She can imagine it, the fog spreading quickly and covering Solo like a heavy blanket, wrapping around him like he might wrap a sheet around himself and some sweet thing he entertains in his bed: all of his body out of sight, limbs and stupid, stubborn head.

She can imagine it, the fog wrapping around Solo like a shroud.

Gaby cannot believe he is alone out there when they are benched at the HQ, impotent to give Solo anything but meagre tactical support while running blind, and now deaf, and Gaby doesn’t know if Solo can even hear the strangled way Illya calls out his name right now. She doesn’t know which option is preferable, if it’s better if Solo gets to hear the angry panic in Illya’s voice or that he never knows.

The communicator sputters and Gaby imagines fire, blood, explosion and gore.

There’s a mechanical hiss and suddenly the communicator carries a distinct, loud scream. It doesn’t sound anything like Solo.

They don’t know what Solo sounds like right now.

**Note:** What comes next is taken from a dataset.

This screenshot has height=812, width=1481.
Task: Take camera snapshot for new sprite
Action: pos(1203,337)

Gaby watches Illya’s ashen face inches away from hers and he watches hers, but they never meet each other’s eyes, already missing something like a limb.

“Well, it _was_ a smoke bomb and no mistake, but thanks for the spare magazines, Peril.” There’s a wheezing cough that sounds like the best kind of music to their ears right now. “Maybe warn me where you fucking put them next time, though.”

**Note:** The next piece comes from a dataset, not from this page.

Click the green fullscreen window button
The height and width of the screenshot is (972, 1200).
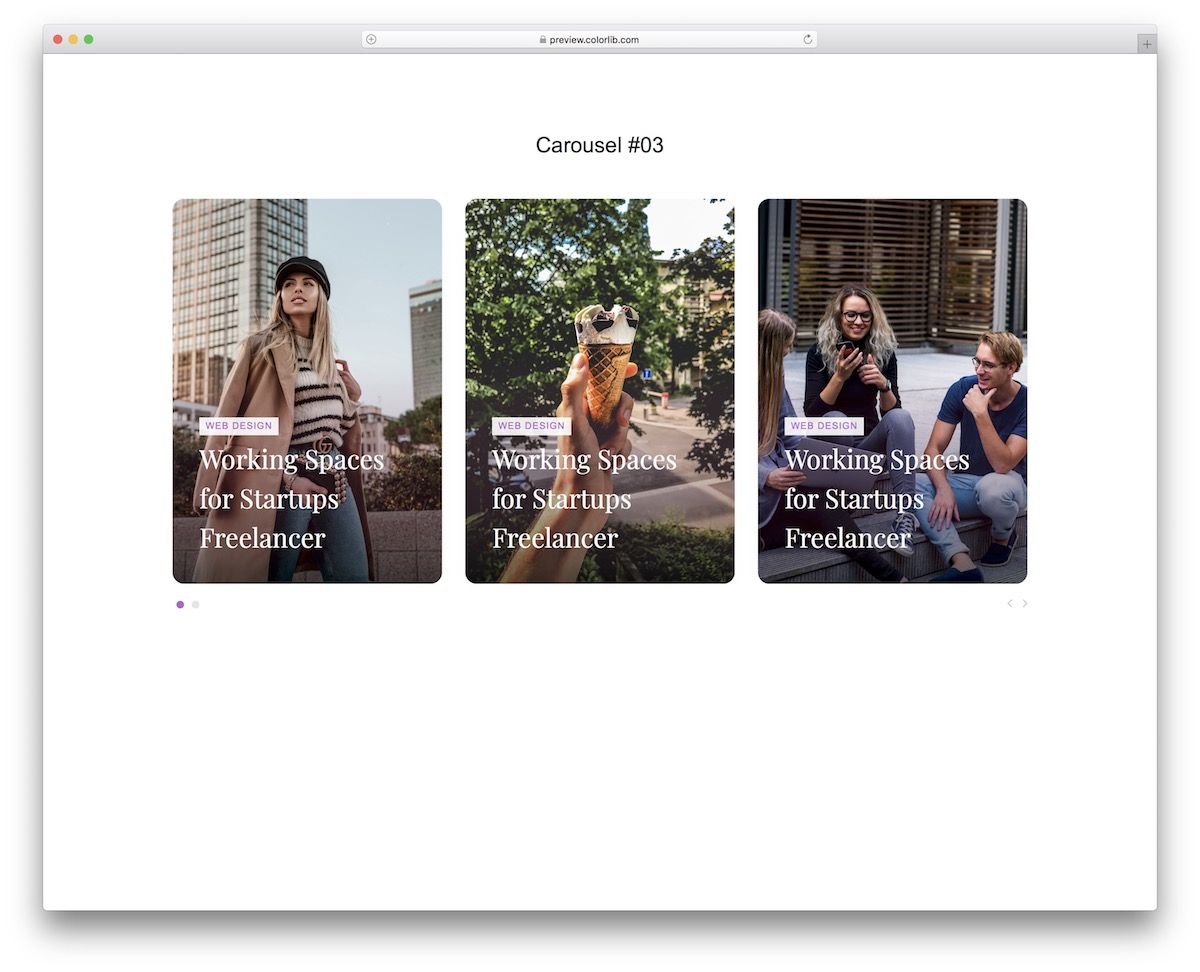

Gaby watches the dark gleam of the table surface where she’s ripped a map of Toulon straight in the middle. Illya stumbles towards her heavily and wraps her in a crushingly tight embrace.

They fuck right there, on the table they’d been circling for the past hours like gladiators in the arena, and it’s hellishly hard to concentrate on sensations when they’re dizzy and nauseous from tension and earlier fright. But Solo’s voice carries strongly, sweet sound soaked in gritty background noise with the communicator turned up to maximum volume, and apparently the chatting soothes his nerves because he never shuts up long enough to suggest that he’s expecting an answer from them. 

In any case, anything Gaby and Illya might be able to say they say with their bodies, desperately tugging each other towards the edge as they drink in the familiar cadence of the American’s incessant speech. 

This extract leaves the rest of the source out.